◆ EXTRACT PROVIDED:
-=-=-=-=-

Biological matrix is diluted in buffer and incubated in microtiter wells coated with monoclonal antibody bound to recombinant Dengue antigen (DENRA) and normal cellular antigen (NCA) separately. Wells are then treated with a human IgG-specific monoclonal antibody labeled with horseradish peroxidase. After a second incubation, the wells are incubated with tetramethylbenzidine. An acidic stopping solution is then added and the degree of enzymatic turnover of the substrate is measured by absorbance at 450 nanometers. The ratio of each sample's paired DENRA and NCA absorbances are used to calculate the Immune Status Ratio (ISR). Compared to threshold points, the ISR value determines whether antibodies to Dengue virus are present. This test has been cleared or approved for diagnostic use by the U.S. Food and Drug Administration.

Specificity

Serological cross-reactivity across the flavivirus group is common. Certain sera from patients infected with Japanese Encephalitis, West Nile, and/or Saint Louis Viruses may give false positive results.

Assay Range

Less than 1.65 ISR: Negative - No significant level of detectable dengue fever virus IgM antibody.

1.65-2.84 ISR: Equivocal - Questionable presence of antibodies. Repeat testing in 10-14 days may be helpful.

Greater than 2.84 ISR: Positive - IgM antibody to dengue fever virus detected, which may indicate a current or recent infection.

However, low levels of IgM antibodies may occasionally persist for more than 12 months post-infection.

 

Causes For Rejection

Specimen types other than serum. Grossly lipemic or hemolyzed.

Turnaround Time

2-3 days from receipt of specimen, Monday through Saturday.

Shipping

Lee's Summit Lab: Ship Monday through Friday.
Ship specimens FedEx Priority Overnight® to:

Viracor-IBT Laboratories
1001 NW Technology Dr
Lee's Summit, MO 64086
Ph: (800) 305-5198

Los Angeles Lab: Ship Monday through Friday.

-=-=-=-=-

◆ DATA EXTRACT:
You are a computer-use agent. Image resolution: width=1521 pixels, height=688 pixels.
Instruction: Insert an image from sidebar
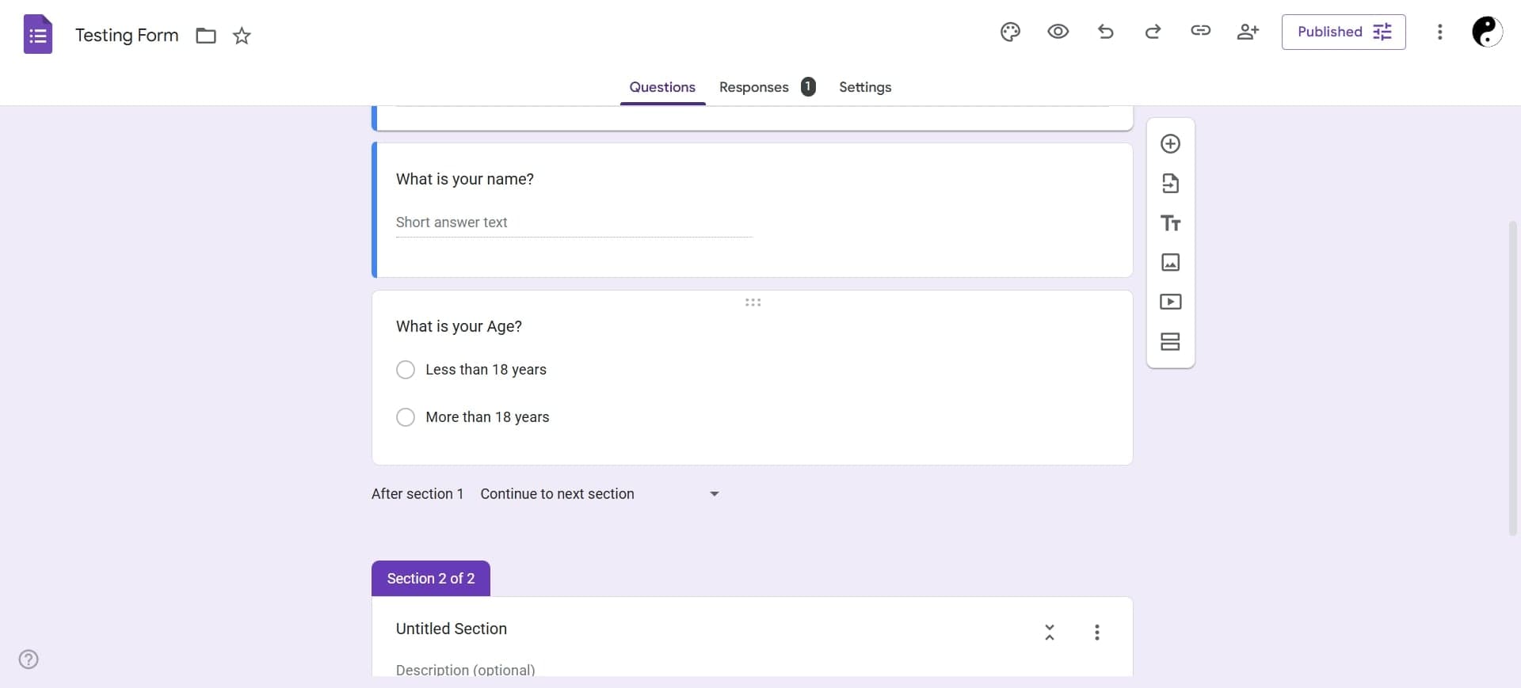(x=1170, y=263)
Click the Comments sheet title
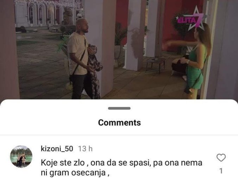Viewport: 238px width, 178px height. (x=119, y=123)
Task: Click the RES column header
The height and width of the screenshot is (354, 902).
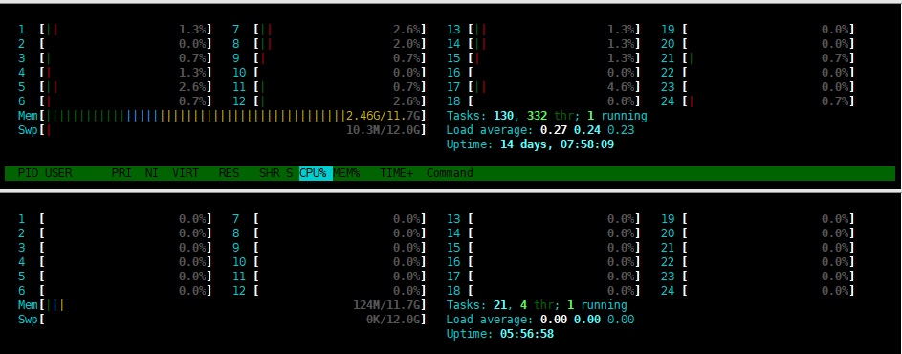Action: 229,173
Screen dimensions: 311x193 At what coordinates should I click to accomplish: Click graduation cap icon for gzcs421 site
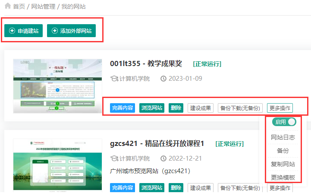coord(114,158)
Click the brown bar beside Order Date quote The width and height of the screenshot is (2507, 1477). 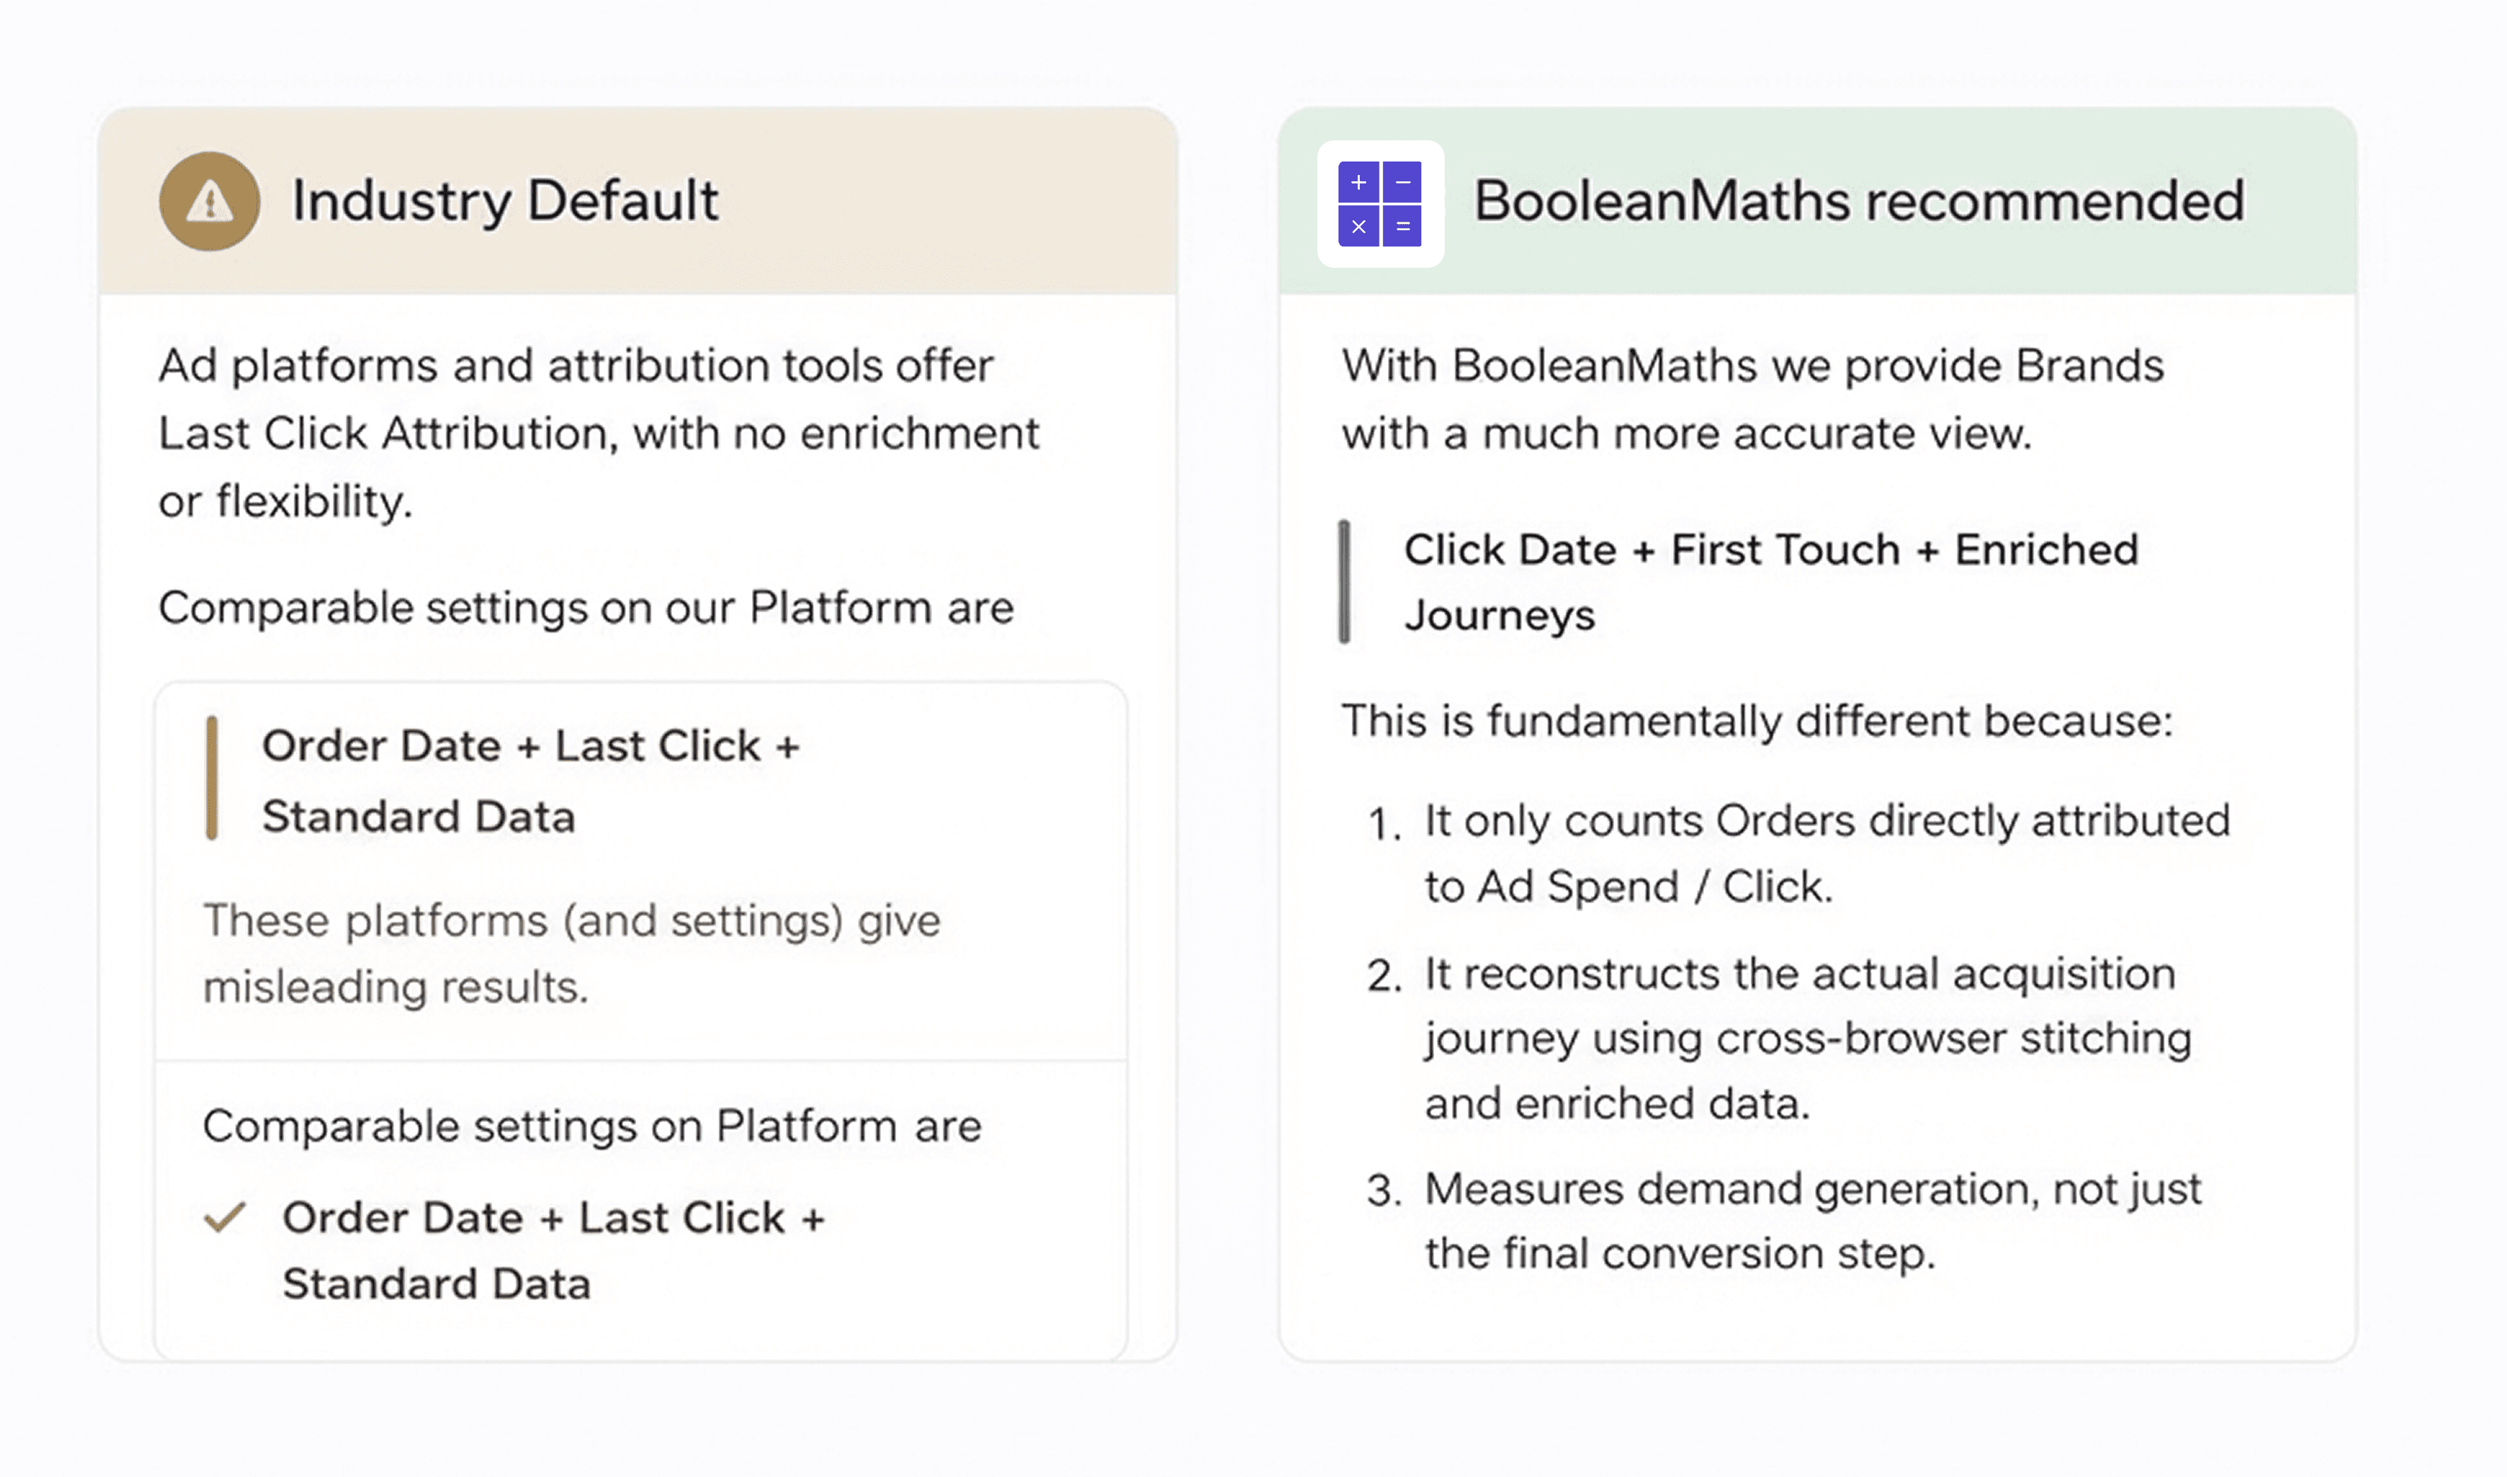point(211,778)
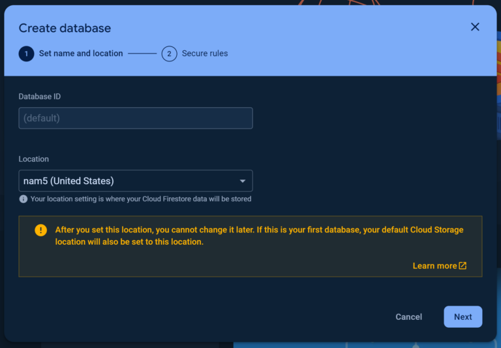This screenshot has height=348, width=501.
Task: Click the location warning message text
Action: (259, 236)
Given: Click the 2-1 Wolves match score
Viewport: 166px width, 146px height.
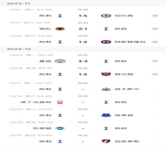Looking at the screenshot, I should (x=83, y=29).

-=-=-=-=-

◆ TASKS:
(a) Answer these questions about the dengue antibody test text:
(i) At what wavelength is absorbance measured?
(ii) What ISR range counts as equivocal?
(iii) What is the turnaround time?
(b) In the dengue antibody test text, restate the paragraph beginning "Biological matrix is diluted in buffer" as a short list of steps, keeping its main facts.
(c) Carry on writing the dengue antibody test text from its final line, "Los Angeles Lab: Ship Monday through Friday."
The entries are separate material from the dengue antibody test text.

◆ RESPONSE LIST:
(a)
(i) 450 nanometers.
(ii) 1.65-2.84 ISR.
(iii) 2-3 days from receipt of specimen, Monday through Saturday.

(b)
- Dilute the biological matrix in buffer and incubate it in microtiter wells coated with monoclonal antibody bound to recombinant Dengue antigen (DENRA) and normal cellular antigen (NCA) separately.
- Treat the wells with a human IgG-specific monoclonal antibody labeled with horseradish peroxidase.
- After a second incubation, incubate the wells with tetramethylbenzidine.
- Add an acidic stopping solution and measure enzymatic turnover by absorbance at 450 nanometers.
- Use the ratio of each sample's paired DENRA and NCA absorbances to calculate the Immune Status Ratio (ISR).
- Compare the ISR to threshold points to determine whether Dengue virus antibodies are present.
- The test has been cleared or approved for diagnostic use by the U.S. Food and Drug Administration.

(c)
Ship specimens FedEx Priority Overnight® to:

Viracor-IBT Serology
2100 West 3rd Street, Suite 301
Los Angeles, CA 90057
Ph: (213)229-3654

Label Friday shipments with Saturday delivery. All specimens must be labeled with patients name and collection date. A Viracor-IBT test requisition form must accompany each specimen. Multiple tests can be run on one specimen.

Specimen Information

serum

NY approved. Whole blood should be collected in serum tube, allowed to clot for a minimum of 30 minutes, centrifuged and 1 mL serum removed. Serum samples should be frozen immediately (-70°C). Ship frozen in dry ice Monday through Friday.

Disclaimer

Specimens are approved for testing in New York only when indicated in the Specimen Information field above.

The CPT codes provided are based on Viracor-IBT's interpretation of the American Medical Association's Current Procedural Terminology (CPT) codes and are provided for informational purposes only. CPT coding is the sole responsibility of the billing party. Questions regarding coding should be addressed to your local Medicare carrier. Viracor-IBT assumes no responsibility for billing errors due to reliance on the CPT codes illustrated in this material.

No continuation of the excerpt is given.